(Stored entries)

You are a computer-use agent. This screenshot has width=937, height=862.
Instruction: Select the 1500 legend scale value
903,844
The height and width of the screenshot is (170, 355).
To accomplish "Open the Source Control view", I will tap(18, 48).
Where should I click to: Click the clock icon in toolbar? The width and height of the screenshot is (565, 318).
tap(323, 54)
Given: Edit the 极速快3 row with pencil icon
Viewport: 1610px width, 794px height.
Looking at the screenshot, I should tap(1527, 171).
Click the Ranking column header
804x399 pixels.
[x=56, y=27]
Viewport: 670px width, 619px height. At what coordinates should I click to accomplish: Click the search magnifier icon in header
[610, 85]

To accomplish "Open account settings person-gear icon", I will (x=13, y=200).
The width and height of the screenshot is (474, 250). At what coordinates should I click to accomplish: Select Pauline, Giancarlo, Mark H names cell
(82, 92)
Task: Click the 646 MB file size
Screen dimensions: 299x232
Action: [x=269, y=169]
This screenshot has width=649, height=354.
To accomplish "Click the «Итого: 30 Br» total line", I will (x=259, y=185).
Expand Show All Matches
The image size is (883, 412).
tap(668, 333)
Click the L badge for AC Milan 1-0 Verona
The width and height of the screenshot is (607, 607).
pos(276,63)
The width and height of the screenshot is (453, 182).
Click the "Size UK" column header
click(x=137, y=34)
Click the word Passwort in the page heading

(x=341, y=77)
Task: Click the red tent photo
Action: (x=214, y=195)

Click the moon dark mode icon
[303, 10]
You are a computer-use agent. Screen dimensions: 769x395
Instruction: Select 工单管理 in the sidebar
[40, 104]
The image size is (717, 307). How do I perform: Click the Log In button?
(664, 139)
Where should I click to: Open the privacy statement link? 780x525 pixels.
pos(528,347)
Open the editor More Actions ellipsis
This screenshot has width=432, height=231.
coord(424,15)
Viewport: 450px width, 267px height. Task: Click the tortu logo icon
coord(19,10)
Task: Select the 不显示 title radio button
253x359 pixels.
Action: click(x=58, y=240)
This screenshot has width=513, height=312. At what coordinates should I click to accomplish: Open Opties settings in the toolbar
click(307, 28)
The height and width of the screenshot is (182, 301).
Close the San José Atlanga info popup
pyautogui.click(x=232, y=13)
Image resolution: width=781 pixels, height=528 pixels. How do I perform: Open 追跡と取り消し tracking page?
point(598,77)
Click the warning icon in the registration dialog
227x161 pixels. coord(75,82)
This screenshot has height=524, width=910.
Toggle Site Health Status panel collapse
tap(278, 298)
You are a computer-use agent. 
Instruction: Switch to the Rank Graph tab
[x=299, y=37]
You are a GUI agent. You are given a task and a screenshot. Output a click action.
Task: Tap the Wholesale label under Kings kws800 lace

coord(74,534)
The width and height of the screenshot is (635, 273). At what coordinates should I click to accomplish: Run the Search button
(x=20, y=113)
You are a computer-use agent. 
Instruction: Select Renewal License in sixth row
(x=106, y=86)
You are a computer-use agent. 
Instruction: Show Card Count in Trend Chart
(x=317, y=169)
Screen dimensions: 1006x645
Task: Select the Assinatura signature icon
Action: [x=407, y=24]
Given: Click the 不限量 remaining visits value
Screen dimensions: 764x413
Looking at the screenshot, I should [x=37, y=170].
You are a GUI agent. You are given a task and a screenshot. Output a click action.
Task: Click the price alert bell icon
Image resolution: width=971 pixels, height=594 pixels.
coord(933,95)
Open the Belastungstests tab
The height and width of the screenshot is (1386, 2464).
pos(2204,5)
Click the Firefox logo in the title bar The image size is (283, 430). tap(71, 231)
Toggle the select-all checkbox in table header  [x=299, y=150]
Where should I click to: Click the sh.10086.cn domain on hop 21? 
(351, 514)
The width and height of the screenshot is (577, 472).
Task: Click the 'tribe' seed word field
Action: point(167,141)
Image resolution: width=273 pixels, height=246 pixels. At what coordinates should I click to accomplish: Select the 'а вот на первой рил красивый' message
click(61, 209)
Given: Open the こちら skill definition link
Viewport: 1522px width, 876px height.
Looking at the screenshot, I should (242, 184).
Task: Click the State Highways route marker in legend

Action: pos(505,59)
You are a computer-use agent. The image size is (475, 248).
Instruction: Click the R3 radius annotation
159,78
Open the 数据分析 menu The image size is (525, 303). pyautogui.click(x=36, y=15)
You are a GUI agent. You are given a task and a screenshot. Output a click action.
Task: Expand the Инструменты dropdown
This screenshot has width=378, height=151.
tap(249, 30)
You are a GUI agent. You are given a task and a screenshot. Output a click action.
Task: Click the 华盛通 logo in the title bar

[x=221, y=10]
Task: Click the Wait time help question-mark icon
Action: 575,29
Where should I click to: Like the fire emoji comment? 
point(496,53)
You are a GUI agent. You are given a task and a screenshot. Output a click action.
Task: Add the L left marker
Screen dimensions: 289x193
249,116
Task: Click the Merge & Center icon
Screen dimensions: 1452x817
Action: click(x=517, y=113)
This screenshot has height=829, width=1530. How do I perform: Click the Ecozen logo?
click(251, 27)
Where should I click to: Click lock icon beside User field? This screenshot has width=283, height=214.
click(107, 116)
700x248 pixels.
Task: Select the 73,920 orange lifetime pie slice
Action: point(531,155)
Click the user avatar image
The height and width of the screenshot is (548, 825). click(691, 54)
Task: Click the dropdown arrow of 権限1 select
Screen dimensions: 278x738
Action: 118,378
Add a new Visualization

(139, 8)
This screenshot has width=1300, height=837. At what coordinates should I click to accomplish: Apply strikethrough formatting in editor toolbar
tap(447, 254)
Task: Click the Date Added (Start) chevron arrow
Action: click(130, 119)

**What you will do:** Copy every line of the material above word for word.

**Final result:**
You are a computer-use agent. This screenshot has width=937, height=862.
Instruction: Select the 1500 legend scale value
903,844
The height and width of the screenshot is (170, 355).
To accomplish "Open the Source Control view", I will tap(18, 48).
Where should I click to: Click the clock icon in toolbar? The width and height of the screenshot is (565, 318).
tap(323, 54)
Given: Edit the 极速快3 row with pencil icon
Viewport: 1610px width, 794px height.
Looking at the screenshot, I should tap(1527, 171).
Click the Ranking column header
804x399 pixels.
[x=56, y=27]
Viewport: 670px width, 619px height. At what coordinates should I click to accomplish: Click the search magnifier icon in header
[610, 85]

To accomplish "Open account settings person-gear icon", I will (x=13, y=200).
The width and height of the screenshot is (474, 250). At what coordinates should I click to accomplish: Select Pauline, Giancarlo, Mark H names cell
(82, 92)
Task: Click the 646 MB file size
Screen dimensions: 299x232
Action: [x=269, y=169]
This screenshot has width=649, height=354.
To accomplish "Click the «Итого: 30 Br» total line", I will (x=259, y=185).
Expand Show All Matches
The image size is (883, 412).
tap(668, 333)
Click the L badge for AC Milan 1-0 Verona
The width and height of the screenshot is (607, 607).
pos(276,63)
The width and height of the screenshot is (453, 182).
Click the "Size UK" column header
click(x=137, y=34)
Click the word Passwort in the page heading

(x=341, y=77)
Task: Click the red tent photo
Action: (x=214, y=195)

Click the moon dark mode icon
[303, 10]
You are a computer-use agent. Screen dimensions: 769x395
Instruction: Select 工单管理 in the sidebar
[40, 104]
The image size is (717, 307). How do I perform: Click the Log In button?
(664, 139)
Where should I click to: Open the privacy statement link? 780x525 pixels.
pos(528,347)
Open the editor More Actions ellipsis
This screenshot has width=432, height=231.
coord(424,15)
Viewport: 450px width, 267px height. Task: Click the tortu logo icon
coord(19,10)
Task: Select the 不显示 title radio button
253x359 pixels.
Action: click(x=58, y=240)
This screenshot has width=513, height=312. At what coordinates should I click to accomplish: Open Opties settings in the toolbar
click(307, 28)
The height and width of the screenshot is (182, 301).
Close the San José Atlanga info popup
pyautogui.click(x=232, y=13)
Image resolution: width=781 pixels, height=528 pixels. How do I perform: Open 追跡と取り消し tracking page?
point(598,77)
Click the warning icon in the registration dialog
227x161 pixels. coord(75,82)
This screenshot has height=524, width=910.
Toggle Site Health Status panel collapse
tap(278, 298)
You are a computer-use agent. 
Instruction: Switch to the Rank Graph tab
[x=299, y=37]
You are a GUI agent. You are given a task and a screenshot. Output a click action.
Task: Tap the Wholesale label under Kings kws800 lace

coord(74,534)
The width and height of the screenshot is (635, 273). At what coordinates should I click to accomplish: Run the Search button
(x=20, y=113)
You are a computer-use agent. 
Instruction: Select Renewal License in sixth row
(x=106, y=86)
You are a computer-use agent. 
Instruction: Show Card Count in Trend Chart
(x=317, y=169)
Screen dimensions: 1006x645
Task: Select the Assinatura signature icon
Action: [x=407, y=24]
Given: Click the 不限量 remaining visits value
Screen dimensions: 764x413
Looking at the screenshot, I should [x=37, y=170].
You are a GUI agent. You are given a task and a screenshot. Output a click action.
Task: Click the price alert bell icon
Image resolution: width=971 pixels, height=594 pixels.
coord(933,95)
Open the Belastungstests tab
The height and width of the screenshot is (1386, 2464).
pos(2204,5)
Click the Firefox logo in the title bar The image size is (283, 430). tap(71, 231)
Toggle the select-all checkbox in table header  [x=299, y=150]
Where should I click to: Click the sh.10086.cn domain on hop 21? 
(351, 514)
The width and height of the screenshot is (577, 472).
Task: Click the 'tribe' seed word field
Action: point(167,141)
Image resolution: width=273 pixels, height=246 pixels. At what coordinates should I click to accomplish: Select the 'а вот на первой рил красивый' message
click(61, 209)
Given: Open the こちら skill definition link
Viewport: 1522px width, 876px height.
Looking at the screenshot, I should (242, 184).
Task: Click the State Highways route marker in legend

Action: pos(505,59)
You are a computer-use agent. The image size is (475, 248).
Instruction: Click the R3 radius annotation
159,78
Open the 数据分析 menu The image size is (525, 303). pyautogui.click(x=36, y=15)
You are a GUI agent. You are given a task and a screenshot. Output a click action.
Task: Expand the Инструменты dropdown
This screenshot has width=378, height=151.
tap(249, 30)
You are a GUI agent. You are given a task and a screenshot. Output a click action.
Task: Click the 华盛通 logo in the title bar

[x=221, y=10]
Task: Click the Wait time help question-mark icon
Action: 575,29
Where should I click to: Like the fire emoji comment? 
point(496,53)
You are a GUI agent. You are given a task and a screenshot. Output a click action.
Task: Add the L left marker
Screen dimensions: 289x193
249,116
Task: Click the Merge & Center icon
Screen dimensions: 1452x817
Action: click(x=517, y=113)
This screenshot has height=829, width=1530. How do I perform: Click the Ecozen logo?
click(251, 27)
Where should I click to: Click lock icon beside User field? This screenshot has width=283, height=214.
click(107, 116)
700x248 pixels.
Task: Select the 73,920 orange lifetime pie slice
Action: point(531,155)
Click the user avatar image
The height and width of the screenshot is (548, 825). click(691, 54)
Task: Click the dropdown arrow of 権限1 select
Screen dimensions: 278x738
Action: 118,378
Add a new Visualization

(139, 8)
This screenshot has width=1300, height=837. At what coordinates should I click to accomplish: Apply strikethrough formatting in editor toolbar
tap(447, 254)
Task: Click the Date Added (Start) chevron arrow
Action: click(130, 119)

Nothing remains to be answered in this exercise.